Recently at my women's small group, I was filled with hope, and that was exciting—especially because I haven't always been a fan of women's ministry. Our discussion filled me with a renewed sense of mission, identity, and worth. Surprisingly, this great small-group meeting happened despite being in a group with less-than-perfect group dynamics, no clear leader, and a book study that's not exactly the best I've seen—red flags that would normally catch my attention. But our discussion stemmed from a great question, authentic sharing, and wisdom gained over years of following Christ. Our answers steered clear of the trivial and cliché and instead pointed to hard-learned truths.
So is inspiring hope something that we should strive for in small groups? Or should we be content with nice discussions?
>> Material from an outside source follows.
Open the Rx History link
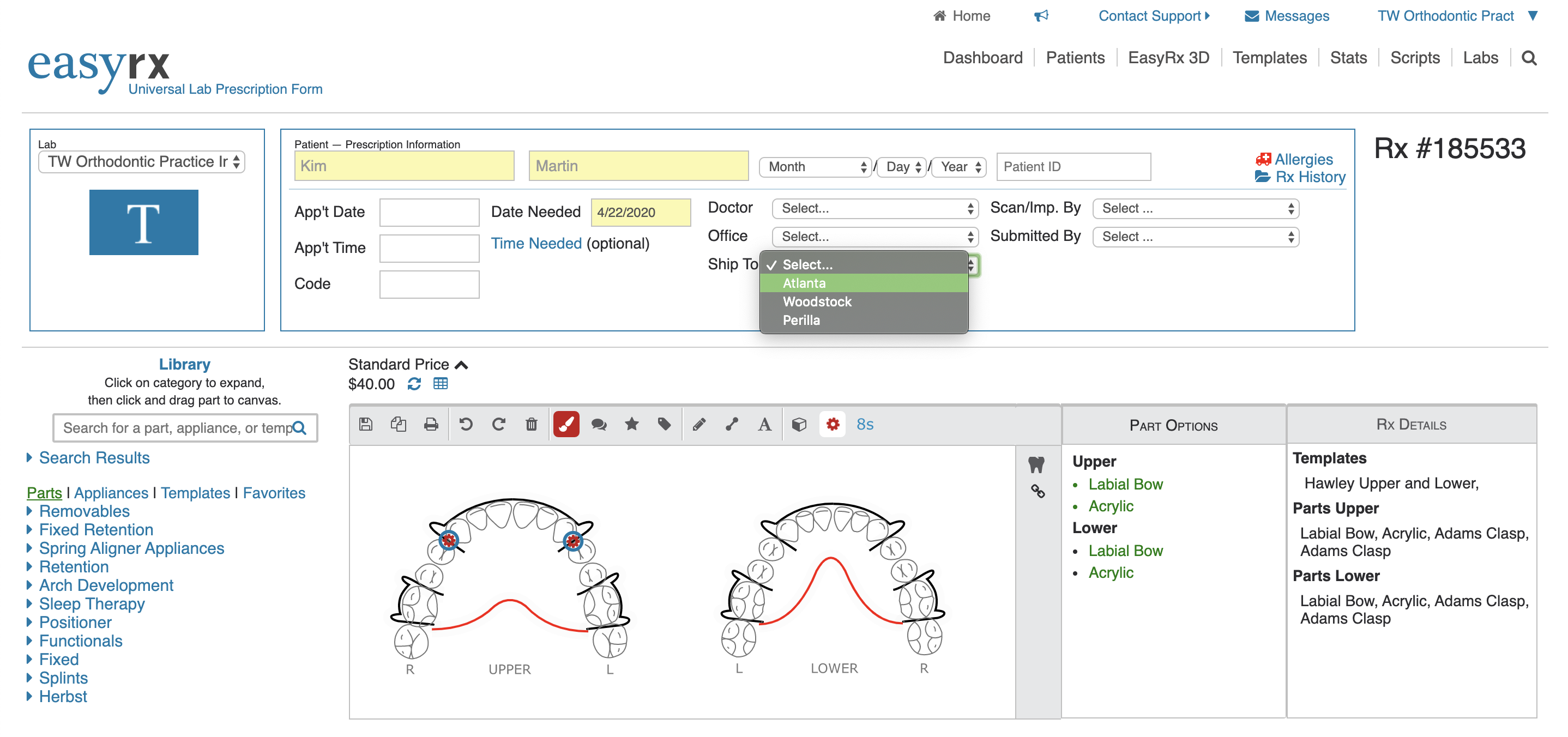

The Bible certainly seems to say a lot about hope. Romans 12:9-13 says to be joyful in hope. Romans 15:4 points out that Scripture was written to fill us with hope, and 15:13 clarifies that it should be an overflowing hope, full of joy and peace. 2 Corinthians 3:12 reminds us that hope makes us bold to live out lives of faith. And 1 Thessalonians 1:3 says hope can give us endurance as well.
It certainly appears as if hope might be something Jesus wants for his followers. And if hope makes us bold and gives us endurance to keep on keeping on, it seems that hope is an important ingredient for spiritual formation. After all, if there's no hope of change or redemption, what's the point? Hope sounds perfect for small groups.
So do your group meetings inspire members with hope? Do your group members leave meetings feeling as though they've been on holy ground, that God was truly present in the meeting? Do they leave with a greater sense of identity and mission? Do they leave feeling emboldened to live a life worthy of their calling?
How do we make sure our meetings are brimming with hope? I imagine that depending on your study, some nights are more easily inspiring. For instance, talking about Jesus' miracles and discussing the miracles group members have seen in their own lives probably feels more inspiring than discussing the laws of Exodus. On the other hand, if we're reminding group members of Christ's power, the working of the Holy Spirit, and the deep love of God, can't any topic bring hope and inspiration?
As we head into the Christmas season, consider how your small-group meetings are inspiring hope in your group members. As we consider the hope of the world arriving as a baby, may your group bathe in the light of hope, gaining joy and strength to live lives for Christ's glory.